Friday, December 14, 2007

Let Us Begin

The news on the Climate Crisis front is not all bad. Keep in mind a few things Al Gore said in the past few days. In Bali, he told delegates that while Washington obstructs, there's a lot positive happening in the states, regions and cities of America. And in his Nobel speech, he spoke of the need for imagination and innovation:

"That means adopting principles, values, laws, and treaties that release creativity and initiative at every level of society in multifold responses originating concurrently and spontaneously.

This new consciousness requires expanding the possibilities inherent in all humanity. The innovators who will devise a new way to harness the sun’s energy for pennies or invent an engine that’s carbon negative may live in Lagos or Mumbai or Montevideo. We must ensure that entrepreneurs and inventors everywhere on the globe have the chance to change the world. "

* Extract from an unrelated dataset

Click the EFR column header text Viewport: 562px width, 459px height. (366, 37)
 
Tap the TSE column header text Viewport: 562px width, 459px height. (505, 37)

The San Francisco Bay area has examples of local initiative and innovation on view just this past week. Following a pioneering program in nearby Berkeley, the city of San Francisco is proposing to subsidize half the cost that homeowners and businesses incur to install solar panels. If implemented, the S.F. Chronicle story says, it will be the largest such program in America.

This same week a proposal emerged to create the California Institute for Climate Solutions, in which universities including the University of California and Stanford would coordinate their ongoing and future research.

These are just two examples in one part of the country. Meanwhile, innovation goes forward here and there. Honda is about to test market a hydrogen car, and it gets quite a good review in the New York Times. (Though the article doesn't answer key questions about it in terms of greenhouse gas pollution, it certainly sounds like an improvement over gas guzzlers and hybrids.)

The Times also had an article on airborne wind turbines, which harvest wind power where the wind is always blowing--way up high. Filled with helium, outfitted with electrical generators and tethered to the ground by a conductive copper cable, the 100-foot-wide Magenn Air Rotor System (MARS) will produce 10 kilowatts of energy anywhere on earth. A prototype is expected to be built this year, with private investment.

There was comparatively good news on how hard it will actually be to start cutting greenhouse gas emissions: and the answer appears to be, not as hard as you might think, at least in the beginning. The United States could shave as much as 28 percent off the amount of greenhouse gases it emits at fairly modest cost and with only small technology innovations, according to a new report, as the New York Times put it. Although some changes will require leadership and cost, some can be accomplished right now by individuals, families and communities.

Wordchanging, with links to the study, said: While initial up-front costs could be high, McKinsey says “a concerted, nationwide effort to reduce greenhouse gas emissions would almost certainly stimulate economic forces and create business opportunities that we cannot see today.”

There’s one caveat: “Achieving these reductions at the lowest cost to the economy, however, will require strong, coordinated, economy-wide action that begins in the near future.” That’s consultant-speak for act now.


In a previous article, Worldchanging said that this study shows that although initial outlays will be in the billions, 40% of the cuts in emissions will actually save money. Supported by both energy companes and environmental groups, including Environmental Defense, Natural Resources Defense Council, Royal Dutch Shell, and Pacific Gas and Electric, the study finds that the United States could reduce its projected greenhouse gas emissions in 2030 by three to four-and-a-half gigatons using technology that is largely already in place. “Eighty percent of the reductions come from technology that exists today at the commercial scale,” according to McKinsey director Jack Stephenson. The other 20 percent is from technology that is currently being developed, such as plug-in hybrids and cellulosic biofuels.

And in a week when a couple of studies warn that Arctic melting is happening much faster than previously believed, there was even a little positive environmental news: The destruction of the Amazon rainforest that's within Brazil forests has slowed by 20% in the past year, the third year in a row that deforestation has fallen. Though some question whether this progress is real and can be sustained, there's more to be said about Brazil as a key and a model for the environmental future.

None of this should minimize the hard challenges ahead. In a little noted comment in his Nobel speech, Gore warned: "The way ahead is difficult. The outer boundary of what we currently believe is feasible is still far short of what we actually must do." But let us begin.